• _Task directions_
Show in full every line below that contains the word "should".

* * * *

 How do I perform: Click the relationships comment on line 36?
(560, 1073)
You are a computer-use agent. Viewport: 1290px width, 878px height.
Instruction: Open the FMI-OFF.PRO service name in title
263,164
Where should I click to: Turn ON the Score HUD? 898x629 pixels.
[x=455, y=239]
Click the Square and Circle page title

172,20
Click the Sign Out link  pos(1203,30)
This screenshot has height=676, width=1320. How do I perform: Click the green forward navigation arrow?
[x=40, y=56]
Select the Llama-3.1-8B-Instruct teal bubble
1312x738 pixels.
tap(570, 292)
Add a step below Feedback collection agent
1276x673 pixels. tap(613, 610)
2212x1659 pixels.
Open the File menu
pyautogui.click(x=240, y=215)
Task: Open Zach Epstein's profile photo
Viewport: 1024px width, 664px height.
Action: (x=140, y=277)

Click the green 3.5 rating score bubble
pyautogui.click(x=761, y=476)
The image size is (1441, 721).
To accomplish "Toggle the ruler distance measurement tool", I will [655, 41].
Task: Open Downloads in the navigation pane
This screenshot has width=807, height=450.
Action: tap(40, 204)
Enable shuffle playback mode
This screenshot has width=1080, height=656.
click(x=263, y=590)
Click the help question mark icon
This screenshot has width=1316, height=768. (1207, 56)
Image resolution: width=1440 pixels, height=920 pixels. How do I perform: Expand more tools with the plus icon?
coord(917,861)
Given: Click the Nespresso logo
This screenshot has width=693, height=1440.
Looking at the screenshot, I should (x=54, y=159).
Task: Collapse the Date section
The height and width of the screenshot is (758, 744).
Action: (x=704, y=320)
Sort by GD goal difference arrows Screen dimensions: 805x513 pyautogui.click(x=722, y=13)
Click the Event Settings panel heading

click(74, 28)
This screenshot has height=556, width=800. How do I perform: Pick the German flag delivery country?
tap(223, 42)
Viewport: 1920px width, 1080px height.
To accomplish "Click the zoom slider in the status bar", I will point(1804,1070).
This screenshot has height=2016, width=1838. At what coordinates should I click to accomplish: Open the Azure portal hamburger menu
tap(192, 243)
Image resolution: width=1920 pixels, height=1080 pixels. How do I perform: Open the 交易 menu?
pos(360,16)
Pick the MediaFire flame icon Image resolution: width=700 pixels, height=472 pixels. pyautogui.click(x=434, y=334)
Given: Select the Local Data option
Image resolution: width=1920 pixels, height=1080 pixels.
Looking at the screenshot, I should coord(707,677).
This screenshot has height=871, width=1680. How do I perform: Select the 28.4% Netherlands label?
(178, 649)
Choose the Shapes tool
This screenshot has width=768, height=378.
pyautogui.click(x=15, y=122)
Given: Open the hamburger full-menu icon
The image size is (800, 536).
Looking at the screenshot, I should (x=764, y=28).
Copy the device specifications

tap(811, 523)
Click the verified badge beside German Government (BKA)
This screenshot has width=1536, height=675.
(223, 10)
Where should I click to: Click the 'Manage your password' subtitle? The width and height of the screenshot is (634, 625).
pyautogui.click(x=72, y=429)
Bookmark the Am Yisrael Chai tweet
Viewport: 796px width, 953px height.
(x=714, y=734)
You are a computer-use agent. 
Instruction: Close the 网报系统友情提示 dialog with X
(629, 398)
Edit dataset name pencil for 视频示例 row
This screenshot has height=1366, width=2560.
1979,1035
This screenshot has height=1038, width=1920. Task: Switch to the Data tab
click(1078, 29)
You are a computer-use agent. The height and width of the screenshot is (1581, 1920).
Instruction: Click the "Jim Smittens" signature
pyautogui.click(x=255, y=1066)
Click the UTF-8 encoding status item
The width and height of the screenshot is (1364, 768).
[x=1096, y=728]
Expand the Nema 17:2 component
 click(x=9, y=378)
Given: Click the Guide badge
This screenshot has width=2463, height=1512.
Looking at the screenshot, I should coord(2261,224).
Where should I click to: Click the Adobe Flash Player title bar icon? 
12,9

* * * *

• _Problem solution_
Where should I click to: Turn ON the Score HUD? 898x629 pixels.
Looking at the screenshot, I should (x=54, y=159).
This screenshot has height=2016, width=1838. At what coordinates should I click to accomplish: Open the Azure portal hamburger menu
Looking at the screenshot, I should coord(707,677).
Looking at the screenshot, I should (x=764, y=28).
Where should I click to: Click the 'Manage your password' subtitle? The width and height of the screenshot is (634, 625).
Looking at the screenshot, I should coord(2261,224).
Where should I click to: Click the Adobe Flash Player title bar icon? 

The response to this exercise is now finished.